This blog is intended to go along with Population: An Introduction to Concepts and Issues, by John R. Weeks, published by Cengage Learning. The latest edition is the 13th (it will be out in January 2020), but this blog is meant to complement any edition of the book by showing the way in which demographic issues are regularly in the news.

You can download an iPhone app for the 13th edition from the App Store (search for Weeks Population).

If you are a user of my textbook and would like to suggest a blog post idea, please email me at: john.weeks@sdsu.edu

Monday, October 1, 2012

There Ain't No Such Thing as a Free Lunch

Most of the major news media covered the death yesterday of Barry Commoner at age 95. He was one of the early gurus of the global environmental movement, helping it to gain traction in the 1960s and 70s. He was a supporter of the First Earth Day in 1970 and that year Time magazine put him on its cover. At the same time, he was out of step with many people because, like so many Marxists, he did not accept the idea that population growth was very important when it came to the environment.
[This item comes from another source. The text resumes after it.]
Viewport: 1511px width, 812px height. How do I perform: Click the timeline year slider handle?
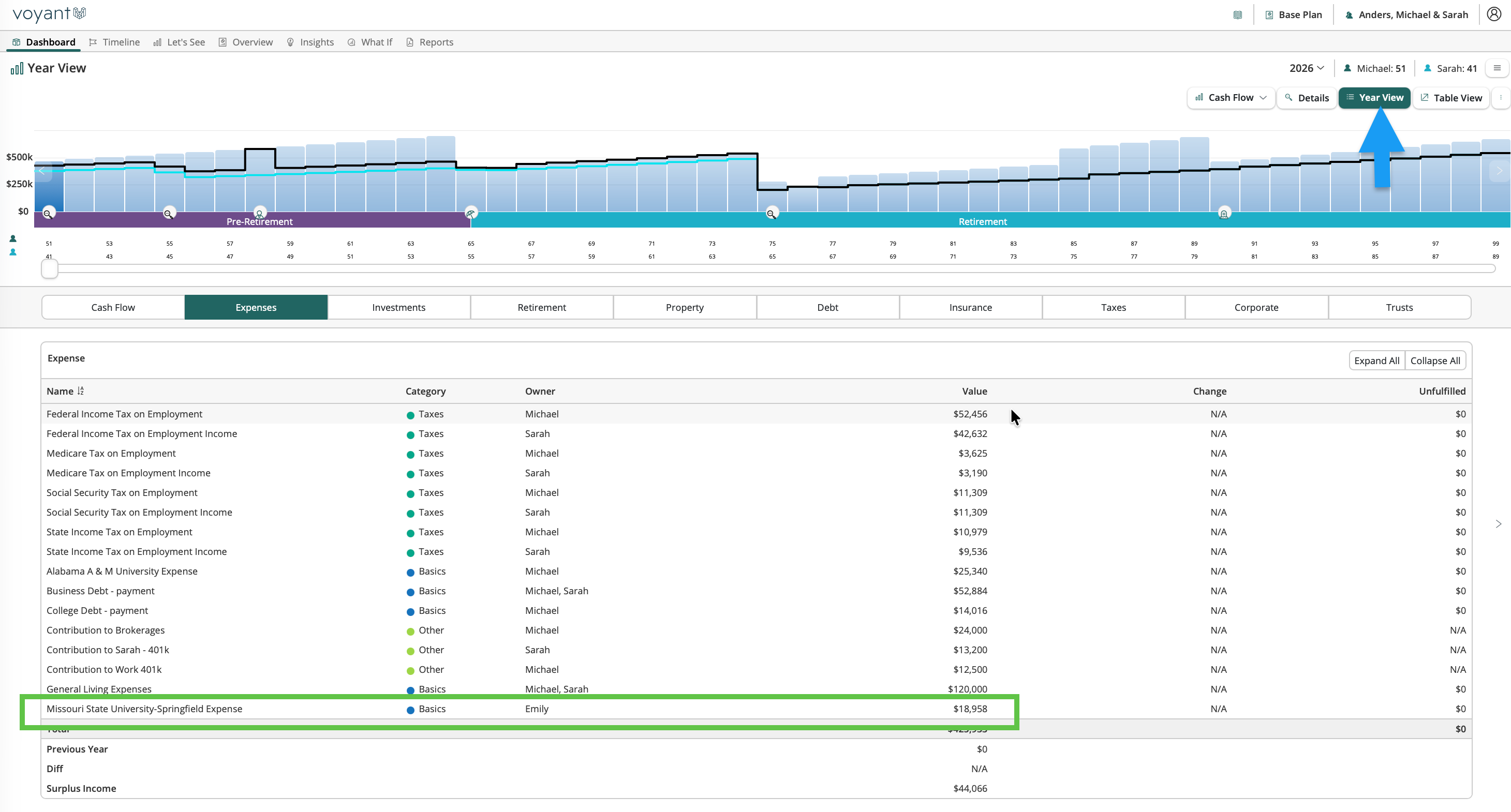(49, 268)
Daniel Lewis, writing in the New York Times has a good summary of the story:
Dr. Commoner took aim at the “neo-Malthusians,” as he called those who, like the English scholar Thomas Malthus, foresaw perils in population growth. In a panel discussion with Dr. Ehrlich in 1970, he said it was “a cop-out of the worst kind” to say that “none of our pollution problems can be solved without getting at population first.”
He elaborated in his best-known book, “The Closing Circle,” published the next year. Reducing population, Dr. Commoner wrote, was “equivalent to attempting to save a leaking ship by lightening the load and forcing passengers overboard.”
“One is constrained to ask if there isn’t something radically wrong with the ship.”
This kind of resistance to seeing the whole picture of the world was uncommon for Commoner, whom everyone praised as an excellent scientist. So, despite his turning a blind eye to what, in my opinion, is the single biggest issue the world faces, Commoner's environmental legacy is nonetheless extremely important. He is perhaps best known for his four informal rules of ecology: (1) everything is connected to everything else; (2) everything must go somewhere; (3) nature knows best; and (4) my personal favorite, with just a bit of editing that others have provided--there ain't no such thing as a free lunch (TANSTFL).